O baixo peso, aliado à extrema rigidez e à inspiração nos automóveis de competição para a afinação de todo o conjunto, também proporcionavam um comportamento verdadeiramente excecional. As evoluídas suspensões de triângulos sobrepostos à frente e atrás, com barras estabilizadoras, a repartição de peso 42:58 (na versão com para-brisas) e a curta distância entre eixos permitiam uma agilidade ímpar, tanto em estrada como em pista. Enquanto a tração traseira e a ausência de ABS e de direção assistida faziam as delícias dos puristas pela relação ainda mais direta e sem “filtros” entre o homem, a máquina e o asfalto.
Mais conforto, o mesmo exotismo de sempre
Um ano após o lançamento, a Renault passou a oferecer uma versão com para-brisas convencional, uma solução que aumentava a proteção aerodinâmica dos ocupantes e permitia montar uma capota rudimentar para proteger o interior da chuva, mas que em nada afetava o exotismo do Spider.
Apesar desta nota de “conforto”, o Renault Spider manteve inalterado o seu espírito radical, com a ausência de auxiliares de condução, um interior despido, as portas de abertura em tesoura e o arco de segurança a marcarem a utilização e a fazerem a ponte para o mundo da competição automóvel. Nem o ligeiríssimo aumento de peso beliscou as prestações e muito menos o comportamento, que continuava (e continua) a ser um dos principais cartões de visita do Spider.
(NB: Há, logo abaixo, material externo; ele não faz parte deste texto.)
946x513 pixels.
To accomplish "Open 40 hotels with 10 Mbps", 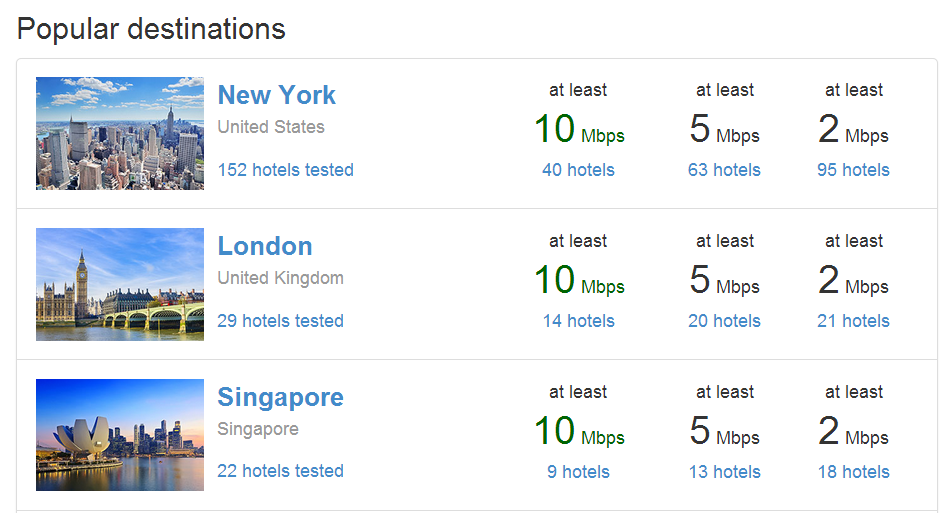I will pyautogui.click(x=578, y=170).
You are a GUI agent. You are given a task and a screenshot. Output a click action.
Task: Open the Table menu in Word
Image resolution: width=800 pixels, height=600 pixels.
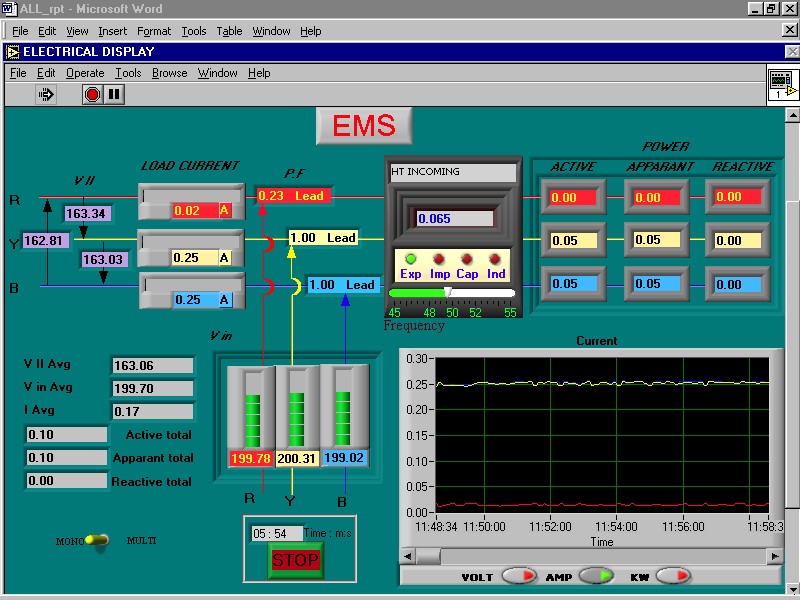click(x=229, y=31)
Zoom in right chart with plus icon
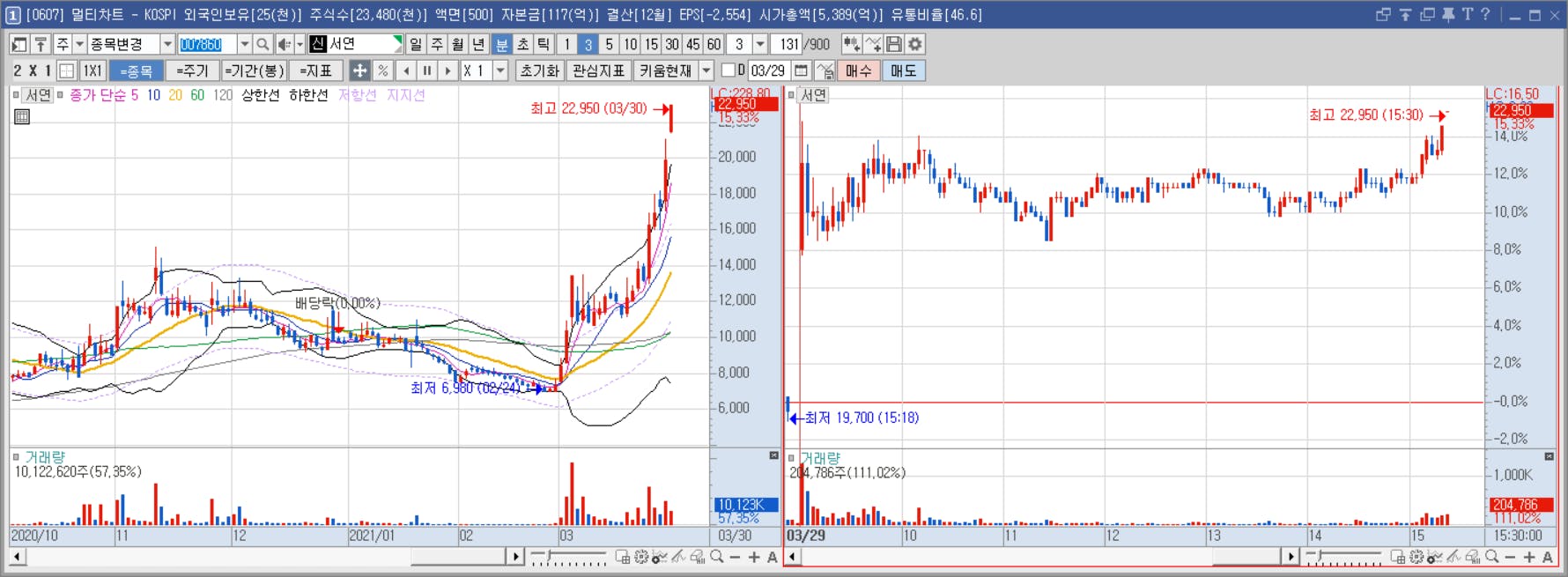 [x=1529, y=557]
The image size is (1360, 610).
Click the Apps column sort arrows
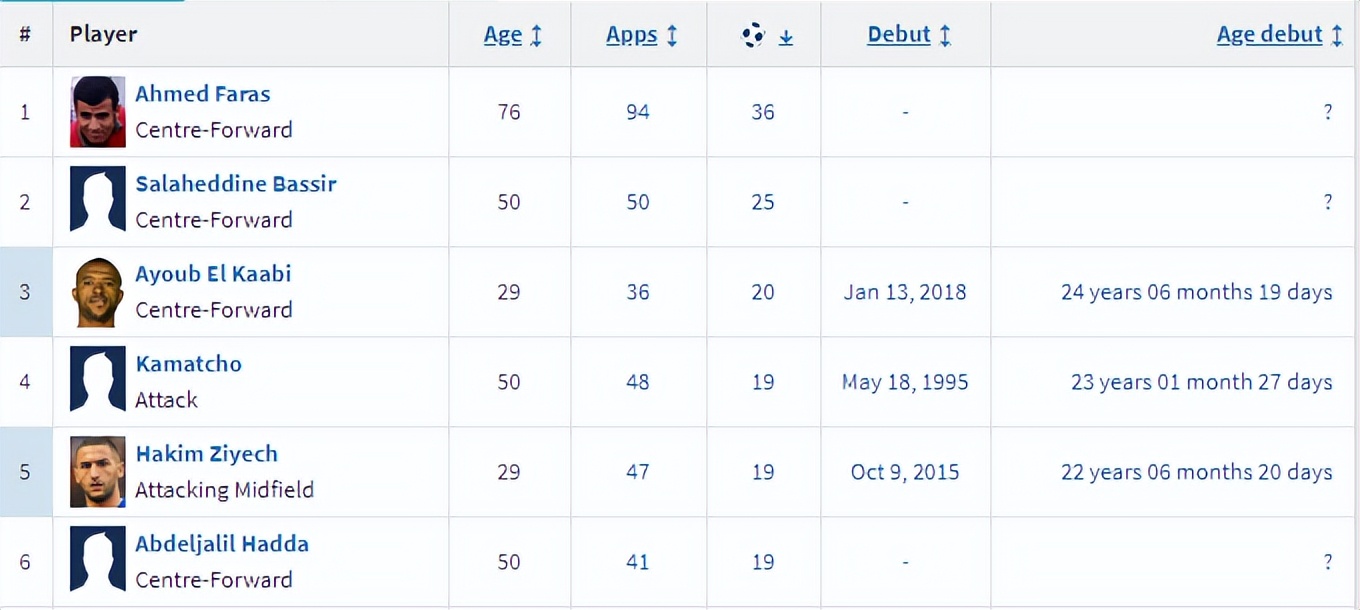pyautogui.click(x=672, y=36)
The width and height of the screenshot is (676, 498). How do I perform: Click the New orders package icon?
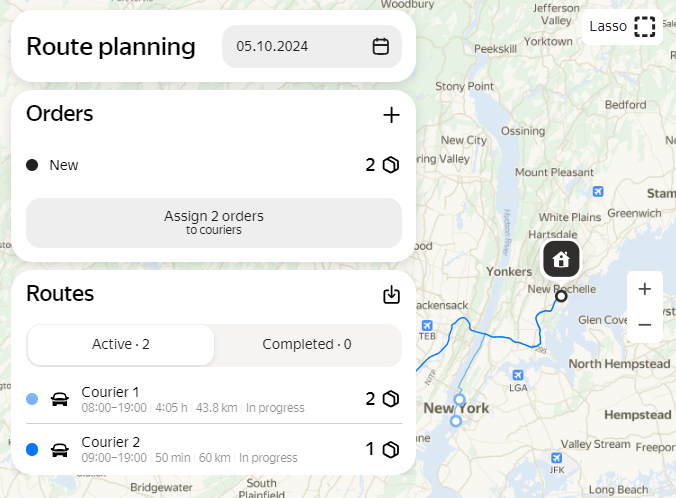(390, 165)

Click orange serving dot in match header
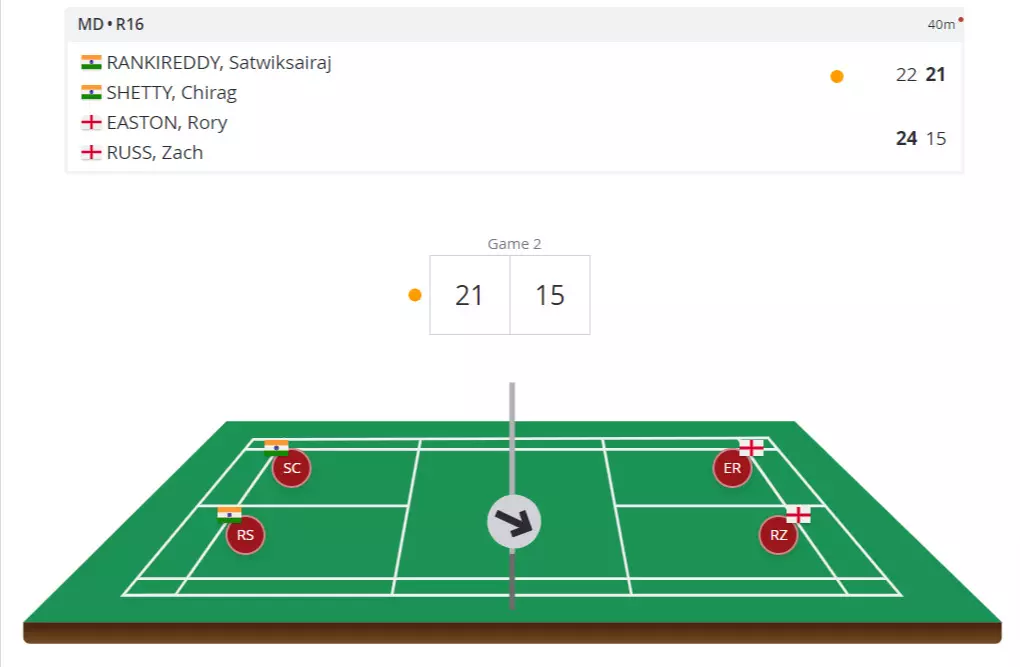click(x=837, y=76)
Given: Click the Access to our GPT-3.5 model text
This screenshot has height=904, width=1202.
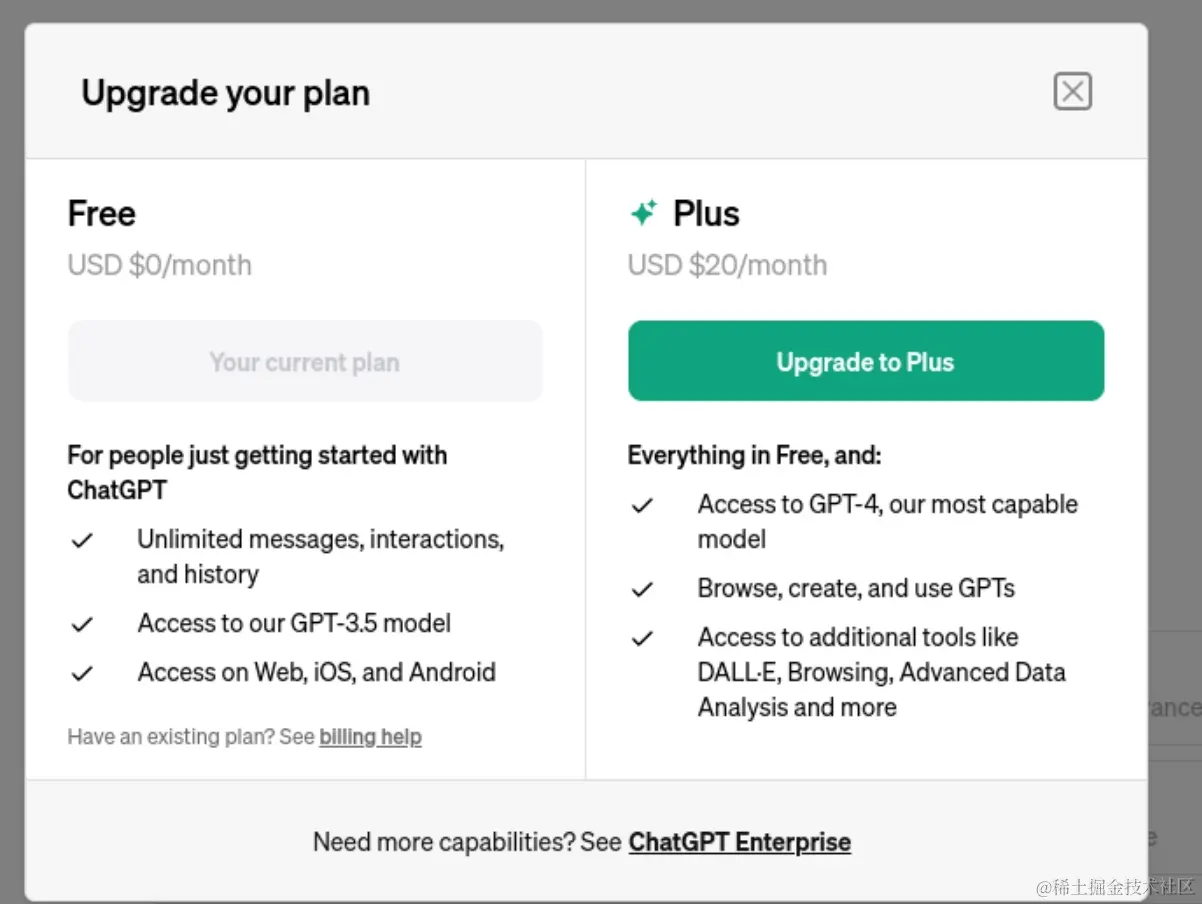Looking at the screenshot, I should pyautogui.click(x=294, y=624).
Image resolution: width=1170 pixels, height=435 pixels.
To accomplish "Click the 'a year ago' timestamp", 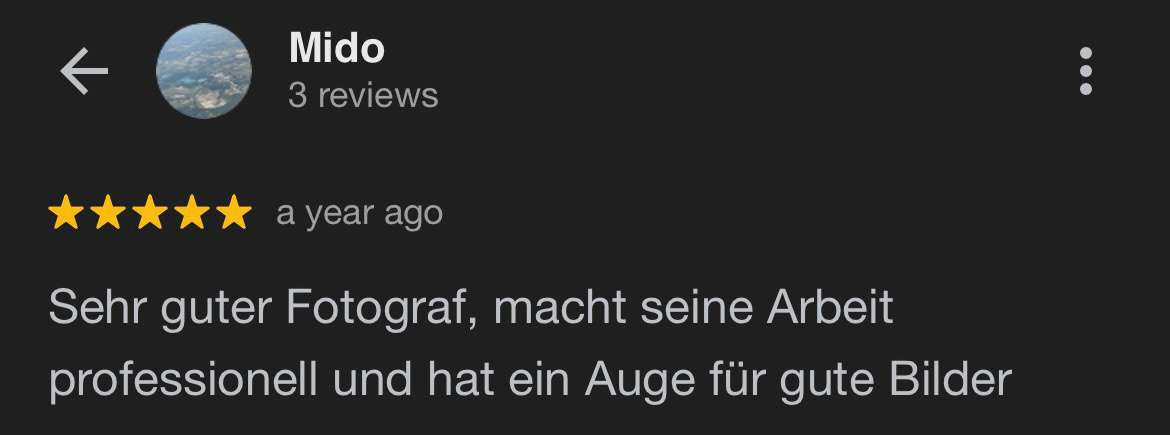I will 360,213.
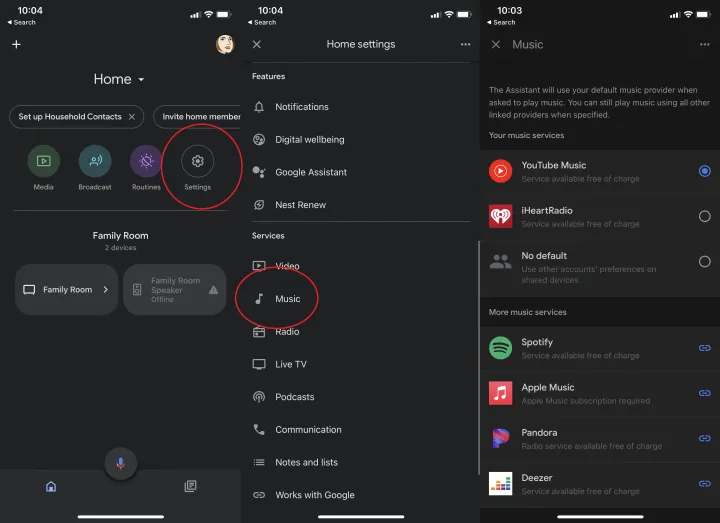Open three-dot menu in Home settings
Image resolution: width=720 pixels, height=523 pixels.
pyautogui.click(x=465, y=45)
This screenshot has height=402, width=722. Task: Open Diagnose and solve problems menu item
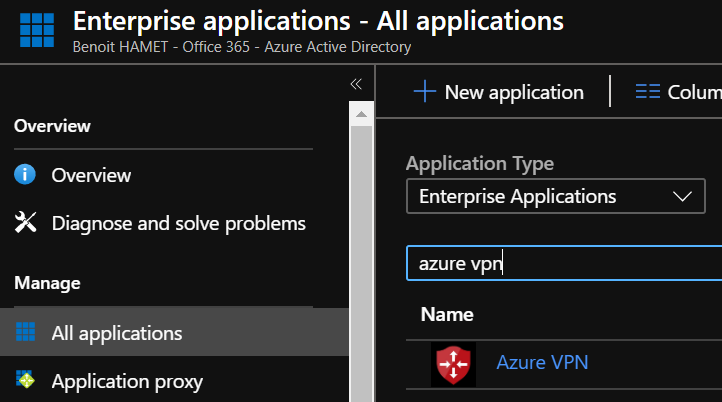pos(178,223)
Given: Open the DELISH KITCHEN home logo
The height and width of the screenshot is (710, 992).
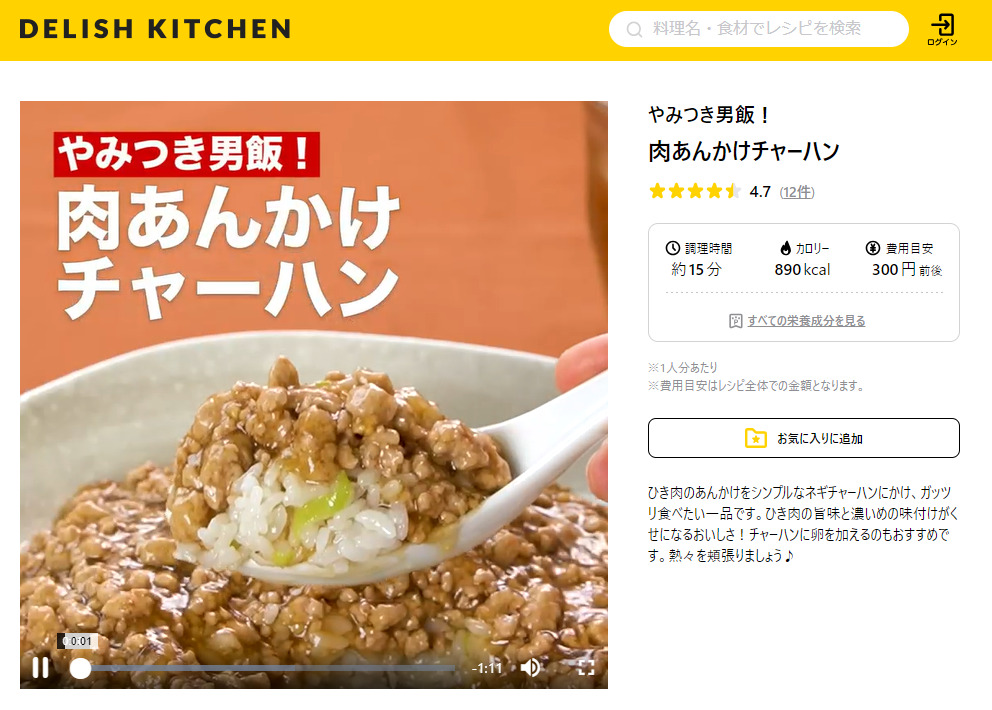Looking at the screenshot, I should [156, 29].
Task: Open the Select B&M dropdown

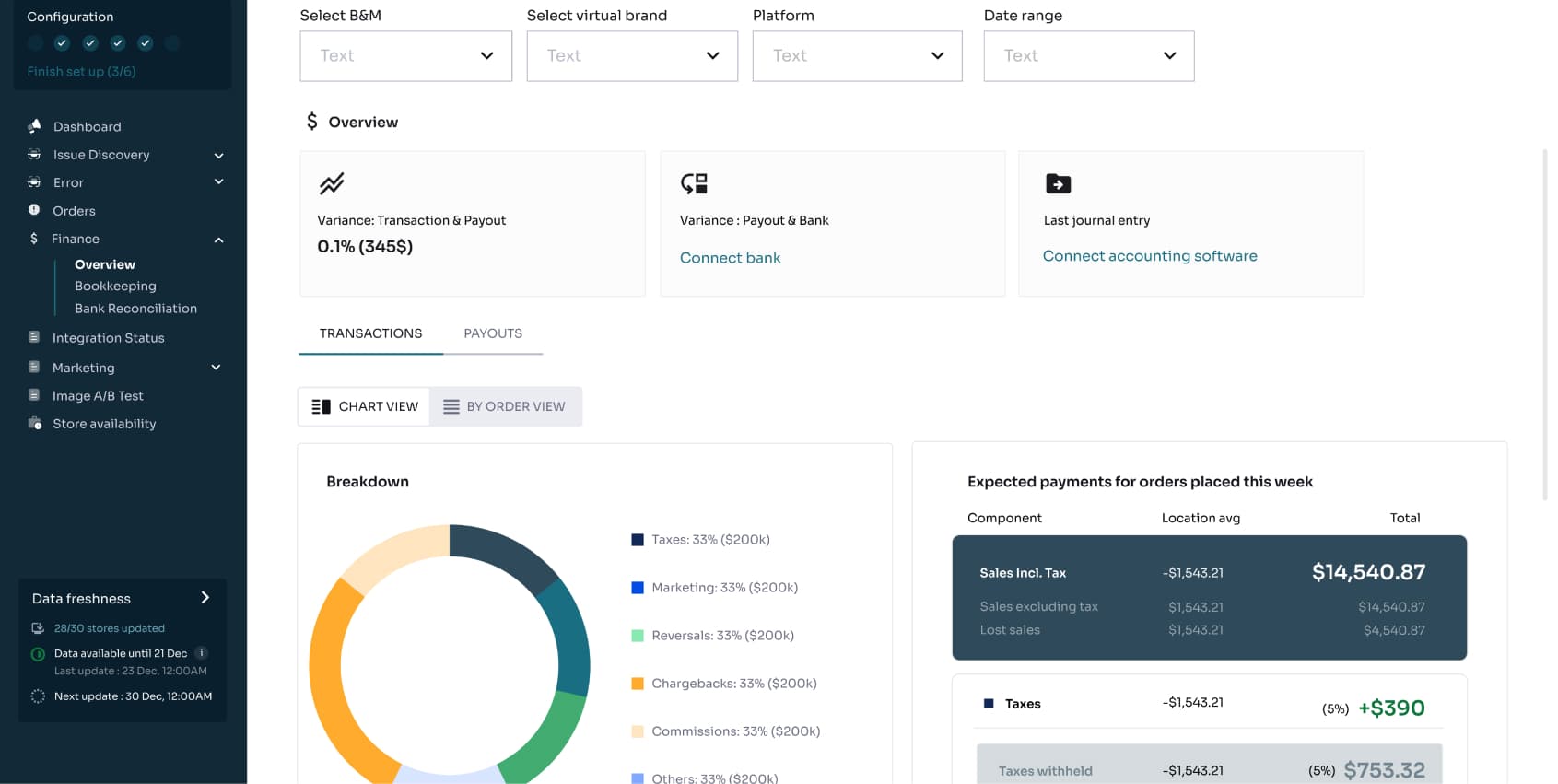Action: pos(405,56)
A par com umas linhas e soluções técnicas que ainda hoje deixam estarrecidos os inúmeros fãs de um dos mais exóticos e focados Renault da história.
Das estradas para as pistas, uma evolução natural
A tradição da Renault na organização de alguns dos mais competitivos troféus monomarca de velocidade remonta a 1966, com o Troféu Renault 8 Gordini. Nos anos 90, o Troféu Spider fez jus a essa tradição, animando os programas de inúmeros Grandes Prémios de F1.
Em 1995, Christian Contzen, Diretor da Renault Sport, apresentou um concept-car de um “Spider Trophy”. Sem homologação para estrada e destinado exclusivamente para utilização em pista, o Spider Troféu era em tudo similar à versão com matrícula, embora com componentes mecânicos devidamente adaptados para utilização numa competição monomarca.
O motor 2.0 16V beneficiou de um sistema de injeção diferente, de um escape de competição e de uma nova gestão eletrónica para chegar aos 180 cavalos de potência, enquanto a transmissão recebeu uma caixa manual de dentes direitos e com seis velocidades. A distribuição da travagem podia ser ajustada no cockpit, o que permitia ao piloto “jogar” com o traçado da pista e tirar pleno partido da imensa rigidez do chassis do Spider.
Esta versão de competição, da qual só foram produzidas 90 unidades, proporcionou emocionantes corridas nos programas dos Grandes Prémios de Fórmula 1 na Europa, dando à Renault uma acrescida visibilidade e aos espectadores um excelente espetáculo, já que pelas características inatas do Spider e pelo equilíbrio técnico, as provas eram muitíssimo disputadas.
Entre 1995 e 1999, saíram 1.726 unidades do Spider da fábrica da Alpine. Com a maioria a ser vendida no mercado interno Francês e Alemão (em Portugal foram vendidas 7 unidades entre 1996 e 1998), é natural que o Renault Spider seja uma visão muito rara nas nossas estradas, o que também contribui para o estatuto de culto que o arrojado roadster alcançou em Portugal e além-fronteiras.
Passados 25 anos após o lançamento comercial, o Renault Spider continua a ser um objeto de desejo para os fãs de automóveis verdadeiramente especiais e um tributo ao espírito de inovação, arrojo e coragem que está inscrito no ADN da Renault desde a sua fundação.